La semaine dernière, Hayley Wickenheiser, sextuple olympienne et membre de la Commission des athlètes du comité olympique, avait jugé que le CIO agissait de manière irresponsable en maintenant les Jeux. Au Québec, l’ancien spécialiste des bosses et cofondateur de B2dix Dominick Gauthier avait aussi exhorté le CIO à remettre les athlètes au cœur de ses priorités. Il avait reçu l’appui de nombreux olympiens.

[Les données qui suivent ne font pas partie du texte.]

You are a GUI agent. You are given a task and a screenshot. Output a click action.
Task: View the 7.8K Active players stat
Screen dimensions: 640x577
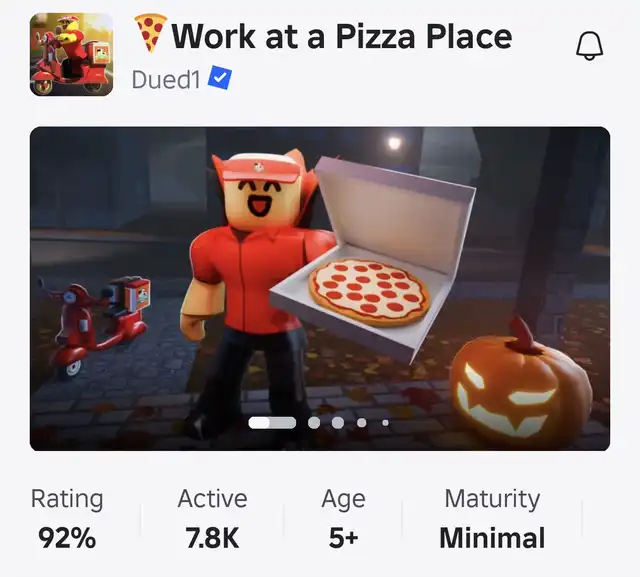click(x=212, y=519)
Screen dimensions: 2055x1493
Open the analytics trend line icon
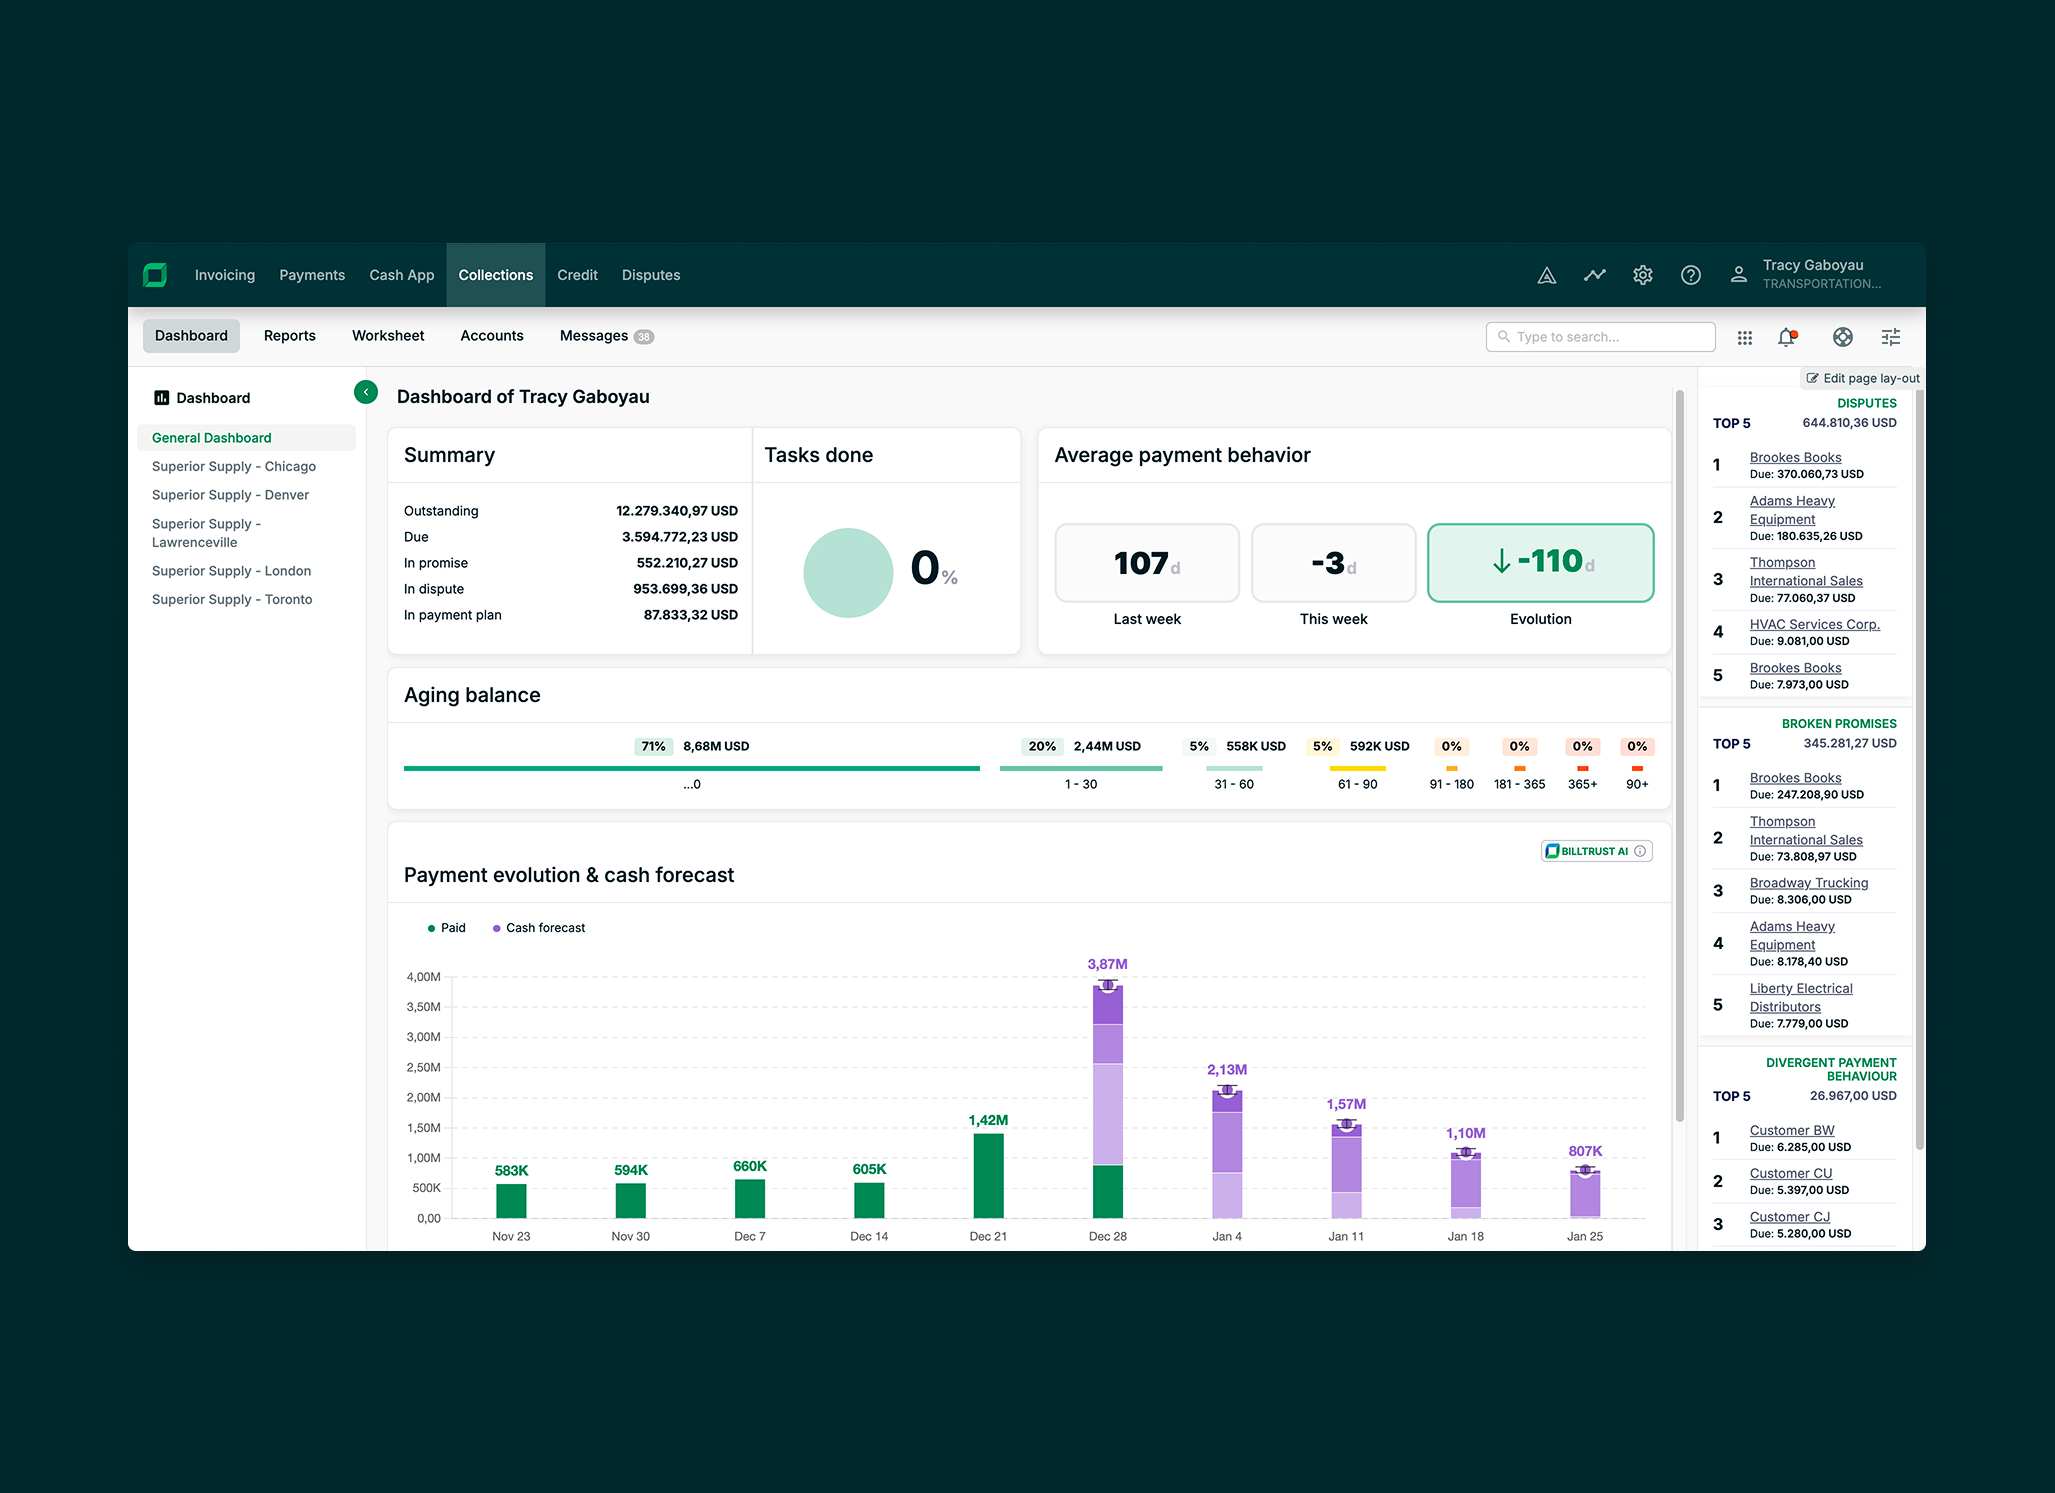click(1594, 275)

« Ce n’est pas parce que nous sommes olympiens que nous sommes immunisés contre la maladie, pestait alors la sprinteuse américaine Lolo Jones. Chaque fois que nous sortons pour trouver des gymnases et des lieux d’entraînements, je me dis : « Vraiment ?  » Le gouvernement nous dit de rester à la maison, mais nous ne pouvons pas le faire parce que le CIO tient absolument à la tenue des Jeux. »

Changement de cap

Inflexible dans les dernières semaines, malgré le report d’autres grandes compétitions estivales – comme le Championnat d’Europe de soccer, le CIO avait entrouvert la porte, dimanche, à une reprogrammation des Jeux. Il s’était donné une fenêtre de quatre semaines pour évaluer la situation. « Ensemble, avec toutes les parties, nous avons commencé des discussions détaillées pour compléter notre évaluation de l’évolution rapide de la situation sanitaire mondiale et de son impact sur les Jeux olympiques, dont un scénario de report », écrivait Thomas Bach.

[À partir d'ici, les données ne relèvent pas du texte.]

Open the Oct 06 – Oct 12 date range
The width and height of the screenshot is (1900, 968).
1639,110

Lundi, ce scénario a pris davantage de poids lorsque Shinzo Abe a finalement admis qu’un report « pourrait devenir inévitable » si l’organisation des Jeux « devenait difficile, en tenant compte en priorité des athlètes » Le Montréalais Dick Pound, ancien vice-président et influent membre du CIO, avait lui aussi avancé que la quinzaine allait être déplacée.

« Sur la base des informations dont dispose le CIO, un report a été décidé, disait-il au USA Today. Les paramètres n’ont pas été établis, mais les Jeux ne commenceront pas le 24 juillet, autant que je sache. […] Nous allons reporter cela et commencer à traiter toutes les ramifications de ce changement, qui sont immenses. »

Le casse-tête pour les autorités et le comité organisateur japonais est vaste et varié. Il comprend les renégociations de contrats avec le personnel, les commanditaires et les chaînes de télévision, l’impossibilité de vendre à temps les logements du village olympique bâtis sur un polder ou l’entretien des installations pour une année supplémentaire.

Le report des Jeux aura aussi plusieurs conséquences sur le calendrier sportif mondial. Les Fédérations d’athlétisme et de natation, qui organisent leurs Championnats du monde lors de l’été 2021, ont déjà promis de faire preuve de flexibilité et de collaborer avec le CIO.

Les Jeux de Tokyo devaient réunir, cet été, 11 000 athlètes issus de 206 comités nationaux olympiques, ainsi qu’une équipe olympique des réfugiés.